▶ [Problem set]:
- A) Reproduce the passage of the Yu-Gi-Oh market text from "Demand, from a" up to and including "in an event?".
- B) Check each statement against the Yu-Gi-Oh market text and answer yes or no, quoting the words that decide it: (i) Vanity's Emptiness once sold for under $2. (ii) The five cards covered this week are collector's items. (iii) Maxx "C" was overvalued at release.

▶ [Text block]:
= = =
The Yu-Gi-Oh secondary market follows all of your typical rules of supply and demand, but demand is a complicated thing.
Demand, from a competitive player's perspective, is almost always relative to the competitive value of a card: how effective is it at advancing your win conditions? How important is it to the game's current top strategies, or top strategies in the future? Does it counter other top decks? Is it easily replaced with budget alternatives?
All of these questions will eventually be answered as players take part in events, and either succeed or fail with specific cards or strategies. But what about the earliest days of a card's life on the secondary market? Those first few days or weeks where a card is legal, but it hasn't proven itself yet in an event?
Sometimes the Yu-Gi-Oh community undervalues or overvalues a card or a deck. For example, Vanity's Emptiness and Maxx "C" were incredibly undervalued at release, because players simply didn't understand how effective they actually were. There was a time when Vanity's Emptiness was under $2 - it eventually spiked to more than ten times that. Vanity's Emptiness became a near-staple months later, and to date it's still one of the game's biggest sleeper hits. But the opposite happens too: sometimes cards are released that just totally fail to live up to the community's expectations…and their price tags.
This week we're covering five of the biggest flops in Yu-Gi-Oh's history. All of these cards either debuted at an unreasonable price, or hit a price spike sometime in their lifespan that was completely undeserved. These aren't collector's items–these cards were valued as a result of their supposed competitive potential, which never materialized.
= = =
▶ [Data]:
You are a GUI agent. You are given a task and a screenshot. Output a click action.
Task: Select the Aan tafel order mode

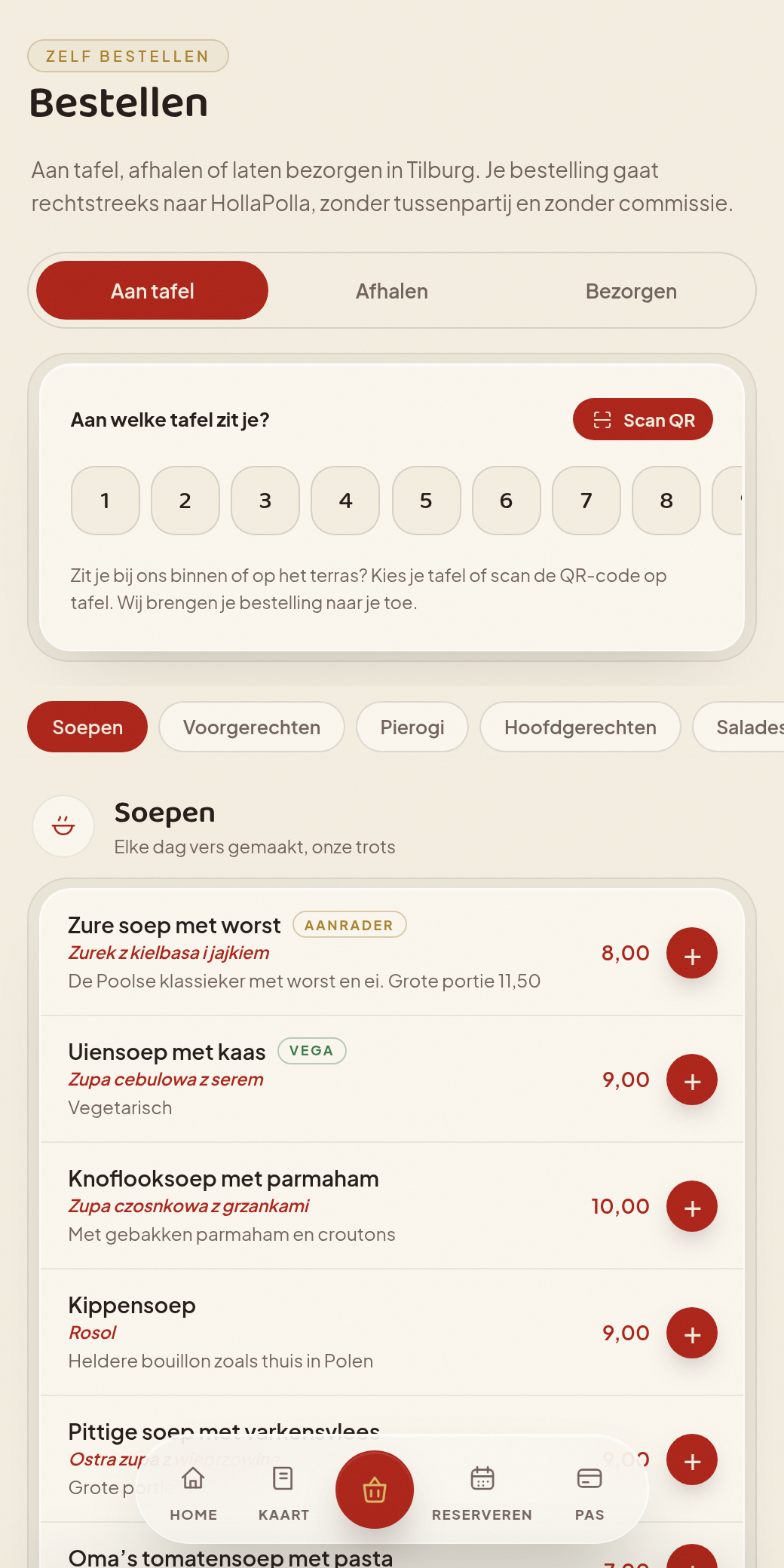tap(152, 290)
= = =
▶ [Replies]:
- A)
Demand, from a competitive player's perspective, is almost always relative to the competitive value of a card: how effective is it at advancing your win conditions? How important is it to the game's current top strategies, or top strategies in the future? Does it counter other top decks? Is it easily replaced with budget alternatives?
All of these questions will eventually be answered as players take part in events, and either succeed or fail with specific cards or strategies. But what about the earliest days of a card's life on the secondary market? Those first few days or weeks where a card is legal, but it hasn't proven itself yet in an event?

- B)
(i) Yes: "There was a time when Vanity's Emptiness was under $2"
(ii) No: "These aren't collector's items"
(iii) No: "Vanity's Emptiness and Maxx "C" were incredibly undervalued at release"